Conducted by phone, the poll shows that Remain is winning the short-term economic debate, but has not convinced voters of the long-term benefits of EU membership.

49 per cent of people believe the economy would suffer over the next five years if Britain left the EU, while 26 believe it would improve.

But when asked about the economy over the next 10-20 years, 39 per cent believe it would be better if Britain left the EU, against 35 who believe it would be worse.

Two other polls released this week also suggest comfortable leads for the Remain camp. A Telegraph/ORB poll published yesterday puts Remain at 55, while new YouGov polling shows a 44-40 lead.

The Standard attributes increasing Tory support to David Cameron’s enthusiastic campaigning across the country, but Boris Johnson’s negative campaigning and the high-profile squabbles between pro-Leave groups may also play a part.

However, turnout among potential Remain voters is still a concern, particularly among young people and Labour voters.

2 Responses to “New poll puts Remain at 55 per cent”

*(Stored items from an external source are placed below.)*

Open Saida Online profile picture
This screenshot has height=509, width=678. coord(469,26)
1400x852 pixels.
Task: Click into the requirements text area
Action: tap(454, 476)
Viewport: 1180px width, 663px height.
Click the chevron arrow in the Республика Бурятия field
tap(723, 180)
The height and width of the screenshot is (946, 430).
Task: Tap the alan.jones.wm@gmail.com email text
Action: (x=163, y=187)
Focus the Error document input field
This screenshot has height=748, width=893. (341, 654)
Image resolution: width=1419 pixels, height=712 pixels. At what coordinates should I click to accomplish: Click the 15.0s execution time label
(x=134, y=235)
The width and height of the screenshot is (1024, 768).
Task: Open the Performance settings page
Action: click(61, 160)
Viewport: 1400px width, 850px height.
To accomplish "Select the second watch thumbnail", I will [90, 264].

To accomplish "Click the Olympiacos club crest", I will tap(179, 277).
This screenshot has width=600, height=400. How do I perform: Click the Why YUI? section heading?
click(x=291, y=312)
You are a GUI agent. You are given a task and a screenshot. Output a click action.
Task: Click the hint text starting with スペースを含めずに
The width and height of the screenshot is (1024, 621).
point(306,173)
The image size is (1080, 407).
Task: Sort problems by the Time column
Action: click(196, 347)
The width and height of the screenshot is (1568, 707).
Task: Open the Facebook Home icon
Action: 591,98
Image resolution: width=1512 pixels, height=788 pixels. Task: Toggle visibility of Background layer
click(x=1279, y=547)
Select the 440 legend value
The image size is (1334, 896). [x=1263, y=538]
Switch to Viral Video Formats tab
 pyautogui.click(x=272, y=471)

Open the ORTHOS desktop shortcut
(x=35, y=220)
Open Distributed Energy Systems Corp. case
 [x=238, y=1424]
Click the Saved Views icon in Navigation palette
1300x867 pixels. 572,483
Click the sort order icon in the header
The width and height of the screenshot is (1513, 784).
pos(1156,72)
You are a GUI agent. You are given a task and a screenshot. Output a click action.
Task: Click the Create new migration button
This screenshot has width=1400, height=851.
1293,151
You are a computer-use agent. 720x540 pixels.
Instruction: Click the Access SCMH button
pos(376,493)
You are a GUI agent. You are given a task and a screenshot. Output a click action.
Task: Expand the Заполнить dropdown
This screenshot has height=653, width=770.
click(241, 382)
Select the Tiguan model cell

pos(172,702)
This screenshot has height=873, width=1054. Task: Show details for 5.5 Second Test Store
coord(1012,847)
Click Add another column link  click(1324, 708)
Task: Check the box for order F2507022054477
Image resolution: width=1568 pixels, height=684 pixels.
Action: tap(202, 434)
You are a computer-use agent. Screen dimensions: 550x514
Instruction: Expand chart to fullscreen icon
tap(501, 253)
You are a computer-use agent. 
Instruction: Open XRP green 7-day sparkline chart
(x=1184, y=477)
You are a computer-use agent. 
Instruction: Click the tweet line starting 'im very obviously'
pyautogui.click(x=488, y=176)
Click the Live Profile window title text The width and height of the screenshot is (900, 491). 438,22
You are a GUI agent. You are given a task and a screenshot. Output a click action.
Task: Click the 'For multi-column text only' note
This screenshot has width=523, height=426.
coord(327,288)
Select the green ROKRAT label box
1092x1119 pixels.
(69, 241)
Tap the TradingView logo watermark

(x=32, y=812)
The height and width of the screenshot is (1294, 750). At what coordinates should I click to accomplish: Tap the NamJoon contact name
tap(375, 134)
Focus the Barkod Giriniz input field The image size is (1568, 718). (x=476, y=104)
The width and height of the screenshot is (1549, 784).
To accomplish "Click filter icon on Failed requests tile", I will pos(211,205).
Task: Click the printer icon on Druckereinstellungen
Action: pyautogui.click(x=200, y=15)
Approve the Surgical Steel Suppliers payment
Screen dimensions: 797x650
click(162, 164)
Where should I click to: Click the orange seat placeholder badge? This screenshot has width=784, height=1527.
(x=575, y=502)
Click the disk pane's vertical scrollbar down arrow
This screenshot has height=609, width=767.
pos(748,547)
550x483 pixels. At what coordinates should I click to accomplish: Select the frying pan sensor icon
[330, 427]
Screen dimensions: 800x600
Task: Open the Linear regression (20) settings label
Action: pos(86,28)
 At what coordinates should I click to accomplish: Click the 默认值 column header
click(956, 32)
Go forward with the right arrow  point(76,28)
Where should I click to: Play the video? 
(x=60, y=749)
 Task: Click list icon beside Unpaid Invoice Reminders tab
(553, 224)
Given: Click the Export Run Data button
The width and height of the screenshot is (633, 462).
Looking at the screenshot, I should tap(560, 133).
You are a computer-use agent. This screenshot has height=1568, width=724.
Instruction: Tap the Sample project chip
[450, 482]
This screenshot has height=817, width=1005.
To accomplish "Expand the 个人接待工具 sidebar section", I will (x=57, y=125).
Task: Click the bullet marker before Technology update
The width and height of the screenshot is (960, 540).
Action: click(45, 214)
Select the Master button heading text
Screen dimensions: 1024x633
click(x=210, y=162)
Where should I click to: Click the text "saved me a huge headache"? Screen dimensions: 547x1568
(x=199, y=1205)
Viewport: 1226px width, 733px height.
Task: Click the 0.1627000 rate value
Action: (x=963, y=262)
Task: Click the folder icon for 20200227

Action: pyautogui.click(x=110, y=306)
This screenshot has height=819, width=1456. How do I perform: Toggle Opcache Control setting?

  1. Lord Fauntleroy de Belize

    This is seriously depressing. If the true strategy were known, we can keep our membership of the EEA and join EFTA. Then if we apply Article 50 (138) we can remain just as we are while we negotiate. In addition, we can discuss immigration and get a permanent settlement, we can fix up the fishing scandal, we can make the Agricultural industry independent, while still exporting to Europe and the world and our police and security arrangements will still be in place.
    Meanwhile the EU will move into a unit run by and for the Eurozone countries.
    It is a shame that nobody bothers with EUReferendum blog isn’t it.

  2. Ted

    I think my local UKIP has already given up, they were discussing how to organise for a second referendum a few years down the line. You could call this prudent planning but I think that would be generous.